- [SHORT PROBLEM]
Reproduce each item below verbatim, line for line, without altering any character.

- [DATA ENTRIES]
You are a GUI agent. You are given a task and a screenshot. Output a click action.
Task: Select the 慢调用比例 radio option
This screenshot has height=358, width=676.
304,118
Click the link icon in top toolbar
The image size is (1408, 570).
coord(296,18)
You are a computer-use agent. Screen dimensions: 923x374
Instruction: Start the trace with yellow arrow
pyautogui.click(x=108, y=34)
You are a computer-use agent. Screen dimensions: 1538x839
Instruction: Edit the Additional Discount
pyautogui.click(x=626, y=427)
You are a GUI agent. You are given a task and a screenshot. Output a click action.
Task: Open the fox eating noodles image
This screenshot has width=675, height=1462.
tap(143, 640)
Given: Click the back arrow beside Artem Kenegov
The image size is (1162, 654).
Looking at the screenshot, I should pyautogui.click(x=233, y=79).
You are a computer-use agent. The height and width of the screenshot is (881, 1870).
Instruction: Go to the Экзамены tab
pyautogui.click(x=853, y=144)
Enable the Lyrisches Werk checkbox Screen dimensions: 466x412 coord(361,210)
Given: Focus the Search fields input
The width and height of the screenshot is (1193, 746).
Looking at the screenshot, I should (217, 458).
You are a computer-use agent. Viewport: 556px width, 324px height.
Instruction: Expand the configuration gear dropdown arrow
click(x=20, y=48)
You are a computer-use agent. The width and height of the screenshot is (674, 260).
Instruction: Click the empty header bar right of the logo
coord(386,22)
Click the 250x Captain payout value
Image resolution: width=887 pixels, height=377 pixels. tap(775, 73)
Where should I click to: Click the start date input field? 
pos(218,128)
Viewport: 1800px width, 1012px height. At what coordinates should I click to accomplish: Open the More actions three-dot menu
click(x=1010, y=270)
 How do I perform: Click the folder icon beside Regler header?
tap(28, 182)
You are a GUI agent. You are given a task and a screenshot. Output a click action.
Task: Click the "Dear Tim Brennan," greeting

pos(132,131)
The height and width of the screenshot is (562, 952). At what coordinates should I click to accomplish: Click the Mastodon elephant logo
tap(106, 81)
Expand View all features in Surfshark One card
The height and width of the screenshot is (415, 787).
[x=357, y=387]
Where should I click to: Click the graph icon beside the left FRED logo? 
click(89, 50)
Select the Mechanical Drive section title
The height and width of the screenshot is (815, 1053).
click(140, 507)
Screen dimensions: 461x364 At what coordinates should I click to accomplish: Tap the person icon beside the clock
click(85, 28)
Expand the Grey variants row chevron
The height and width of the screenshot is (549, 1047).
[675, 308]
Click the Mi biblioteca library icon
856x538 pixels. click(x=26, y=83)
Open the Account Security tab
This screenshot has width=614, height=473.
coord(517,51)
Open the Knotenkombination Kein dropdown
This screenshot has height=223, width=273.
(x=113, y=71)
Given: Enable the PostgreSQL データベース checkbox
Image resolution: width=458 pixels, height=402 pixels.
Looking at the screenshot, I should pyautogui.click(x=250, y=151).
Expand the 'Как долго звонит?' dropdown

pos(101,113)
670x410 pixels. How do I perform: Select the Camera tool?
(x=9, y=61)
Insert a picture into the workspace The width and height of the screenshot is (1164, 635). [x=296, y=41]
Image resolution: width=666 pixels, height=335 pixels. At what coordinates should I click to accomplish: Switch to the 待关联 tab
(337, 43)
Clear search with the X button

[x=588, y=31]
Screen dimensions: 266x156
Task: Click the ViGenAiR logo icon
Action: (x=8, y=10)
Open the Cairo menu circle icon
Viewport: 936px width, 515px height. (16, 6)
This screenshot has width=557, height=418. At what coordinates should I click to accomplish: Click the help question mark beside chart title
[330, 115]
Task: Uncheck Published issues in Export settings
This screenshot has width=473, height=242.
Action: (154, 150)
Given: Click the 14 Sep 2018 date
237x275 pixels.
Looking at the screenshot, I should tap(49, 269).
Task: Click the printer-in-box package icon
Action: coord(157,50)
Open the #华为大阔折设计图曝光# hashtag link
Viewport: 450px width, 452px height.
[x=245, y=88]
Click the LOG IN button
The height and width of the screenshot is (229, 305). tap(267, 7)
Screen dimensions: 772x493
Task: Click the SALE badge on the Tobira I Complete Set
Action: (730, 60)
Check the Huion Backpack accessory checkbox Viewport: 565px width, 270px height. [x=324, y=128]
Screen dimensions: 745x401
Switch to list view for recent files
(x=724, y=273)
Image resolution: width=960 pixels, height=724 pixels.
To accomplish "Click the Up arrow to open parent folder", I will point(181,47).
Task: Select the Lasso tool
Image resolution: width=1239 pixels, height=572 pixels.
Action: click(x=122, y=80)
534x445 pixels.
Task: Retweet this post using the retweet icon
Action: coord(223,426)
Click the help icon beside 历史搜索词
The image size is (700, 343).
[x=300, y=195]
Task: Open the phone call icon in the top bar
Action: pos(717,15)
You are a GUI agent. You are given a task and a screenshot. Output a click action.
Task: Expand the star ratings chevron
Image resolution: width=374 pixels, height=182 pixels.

- [FINAL RESULT]
You are a GUI agent. You are given a task and a screenshot. Output a click action.
Task: Select the 慢调用比例 radio option
This screenshot has height=358, width=676.
304,118
Click the link icon in top toolbar
The image size is (1408, 570).
coord(296,18)
You are a computer-use agent. Screen dimensions: 923x374
Instruction: Start the trace with yellow arrow
pyautogui.click(x=108, y=34)
You are a computer-use agent. Screen dimensions: 1538x839
Instruction: Edit the Additional Discount
pyautogui.click(x=626, y=427)
You are a GUI agent. You are given a task and a screenshot. Output a click action.
Task: Open the fox eating noodles image
This screenshot has width=675, height=1462.
tap(143, 640)
Given: Click the back arrow beside Artem Kenegov
The image size is (1162, 654).
Looking at the screenshot, I should pyautogui.click(x=233, y=79).
You are a computer-use agent. The height and width of the screenshot is (881, 1870).
Instruction: Go to the Экзамены tab
pyautogui.click(x=853, y=144)
Enable the Lyrisches Werk checkbox Screen dimensions: 466x412 coord(361,210)
Given: Focus the Search fields input
The width and height of the screenshot is (1193, 746).
Looking at the screenshot, I should (217, 458).
You are a computer-use agent. Viewport: 556px width, 324px height.
Instruction: Expand the configuration gear dropdown arrow
click(x=20, y=48)
You are a computer-use agent. The width and height of the screenshot is (674, 260).
Instruction: Click the empty header bar right of the logo
coord(386,22)
Click the 250x Captain payout value
Image resolution: width=887 pixels, height=377 pixels. tap(775, 73)
Where should I click to: Click the start date input field? 
pos(218,128)
Viewport: 1800px width, 1012px height. At what coordinates should I click to accomplish: Open the More actions three-dot menu
click(x=1010, y=270)
 How do I perform: Click the folder icon beside Regler header?
tap(28, 182)
You are a GUI agent. You are given a task and a screenshot. Output a click action.
Task: Click the "Dear Tim Brennan," greeting

pos(132,131)
The height and width of the screenshot is (562, 952). At what coordinates should I click to accomplish: Click the Mastodon elephant logo
tap(106, 81)
Expand View all features in Surfshark One card
The height and width of the screenshot is (415, 787).
[x=357, y=387]
Where should I click to: Click the graph icon beside the left FRED logo? 
click(89, 50)
Select the Mechanical Drive section title
The height and width of the screenshot is (815, 1053).
click(140, 507)
Screen dimensions: 461x364 At what coordinates should I click to accomplish: Tap the person icon beside the clock
click(85, 28)
Expand the Grey variants row chevron
The height and width of the screenshot is (549, 1047).
[675, 308]
Click the Mi biblioteca library icon
856x538 pixels. click(x=26, y=83)
Open the Account Security tab
This screenshot has width=614, height=473.
coord(517,51)
Open the Knotenkombination Kein dropdown
This screenshot has height=223, width=273.
(x=113, y=71)
Given: Enable the PostgreSQL データベース checkbox
Image resolution: width=458 pixels, height=402 pixels.
Looking at the screenshot, I should pyautogui.click(x=250, y=151).
Expand the 'Как долго звонит?' dropdown

pos(101,113)
670x410 pixels. How do I perform: Select the Camera tool?
(x=9, y=61)
Insert a picture into the workspace The width and height of the screenshot is (1164, 635). [x=296, y=41]
Image resolution: width=666 pixels, height=335 pixels. At what coordinates should I click to accomplish: Switch to the 待关联 tab
(337, 43)
Clear search with the X button

[x=588, y=31]
Screen dimensions: 266x156
Task: Click the ViGenAiR logo icon
Action: (x=8, y=10)
Open the Cairo menu circle icon
Viewport: 936px width, 515px height. (16, 6)
This screenshot has width=557, height=418. At what coordinates should I click to accomplish: Click the help question mark beside chart title
[330, 115]
Task: Uncheck Published issues in Export settings
This screenshot has width=473, height=242.
Action: (154, 150)
Given: Click the 14 Sep 2018 date
237x275 pixels.
Looking at the screenshot, I should tap(49, 269).
Task: Click the printer-in-box package icon
Action: coord(157,50)
Open the #华为大阔折设计图曝光# hashtag link
Viewport: 450px width, 452px height.
[x=245, y=88]
Click the LOG IN button
The height and width of the screenshot is (229, 305). tap(267, 7)
Screen dimensions: 772x493
Task: Click the SALE badge on the Tobira I Complete Set
Action: (730, 60)
Check the Huion Backpack accessory checkbox Viewport: 565px width, 270px height. [x=324, y=128]
Screen dimensions: 745x401
Switch to list view for recent files
(x=724, y=273)
Image resolution: width=960 pixels, height=724 pixels.
To accomplish "Click the Up arrow to open parent folder", I will point(181,47).
Task: Select the Lasso tool
Image resolution: width=1239 pixels, height=572 pixels.
Action: click(x=122, y=80)
534x445 pixels.
Task: Retweet this post using the retweet icon
Action: coord(223,426)
Click the help icon beside 历史搜索词
The image size is (700, 343).
[x=300, y=195]
Task: Open the phone call icon in the top bar
Action: pos(717,15)
You are a GUI agent. You are given a task and a screenshot. Output a click action.
Task: Expand the star ratings chevron
Image resolution: width=374 pixels, height=182 pixels.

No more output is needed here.